__Supplied entries__

# # # # # # #

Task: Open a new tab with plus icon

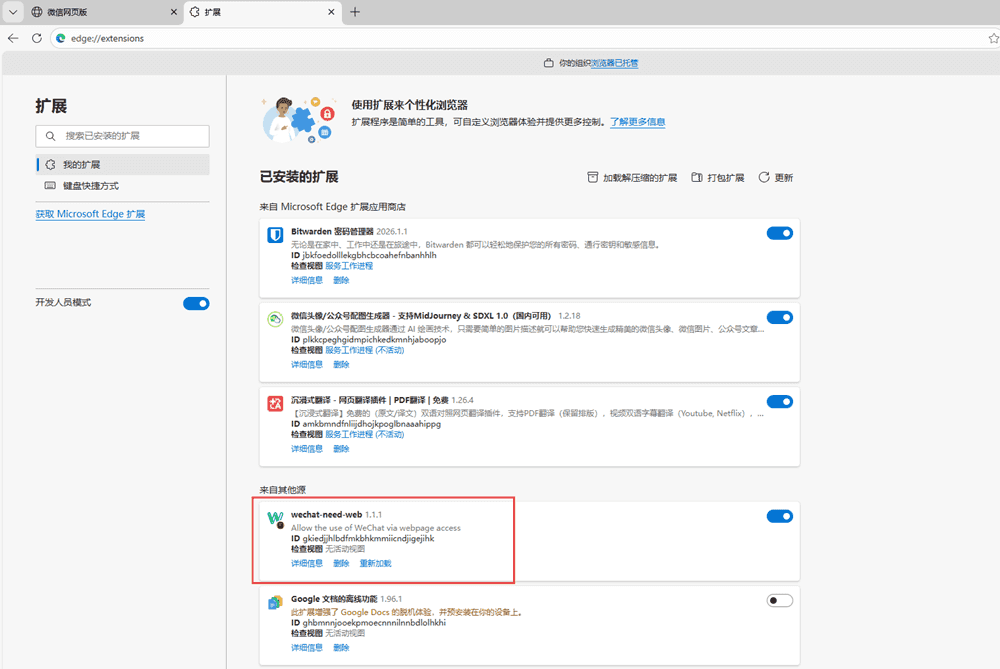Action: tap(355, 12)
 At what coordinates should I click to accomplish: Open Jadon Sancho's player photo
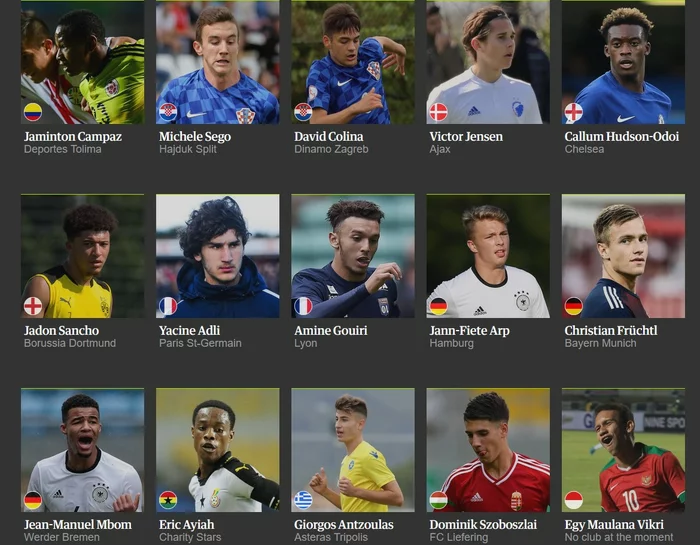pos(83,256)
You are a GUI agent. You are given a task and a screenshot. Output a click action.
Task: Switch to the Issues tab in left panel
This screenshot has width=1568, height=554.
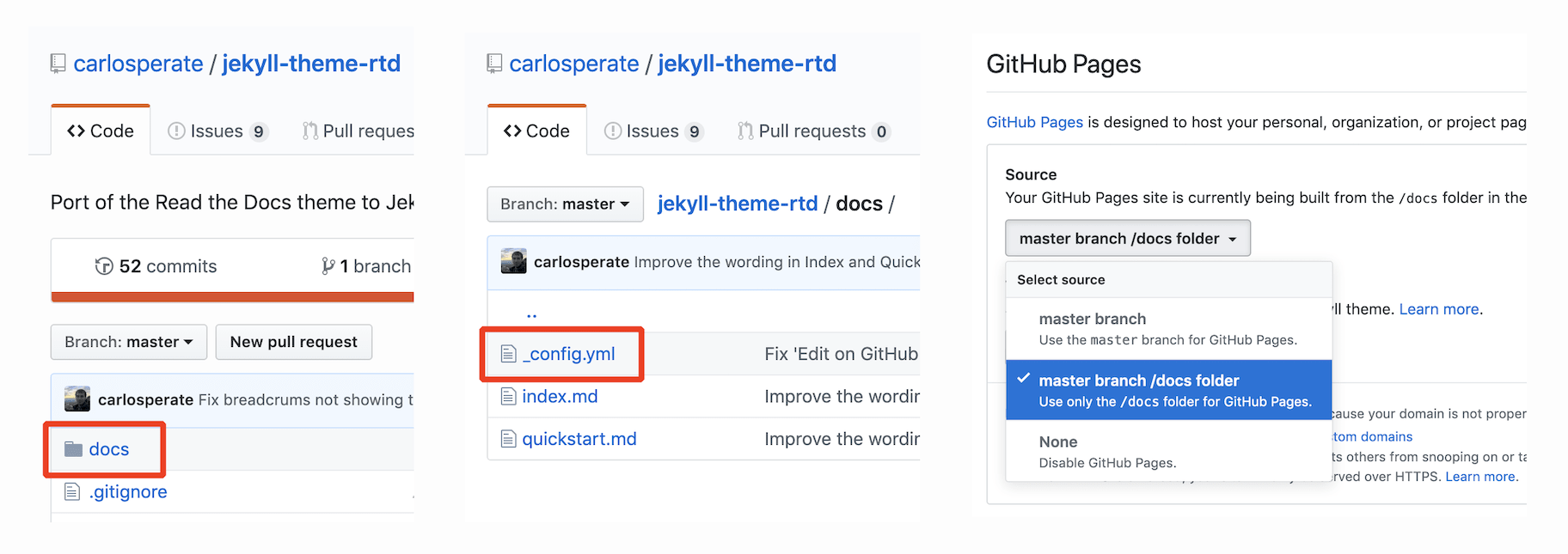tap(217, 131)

# # # # # # #

__Stated task__
Format the listing as a numbered list, from the line containing "At what coordinates" through the end of the listing, inclusive. Skip blank lines and leave out the pictures.

__Solution for this task__
1.  At what coordinates should I click to accomplish: Open Jadon Sancho's player photo
2. pos(83,256)
3. You are a GUI agent. You are given a task and a screenshot. Output a click action.
4. Task: Switch to the Issues tab in left panel
5. This screenshot has width=1568, height=554.
6. tap(217, 131)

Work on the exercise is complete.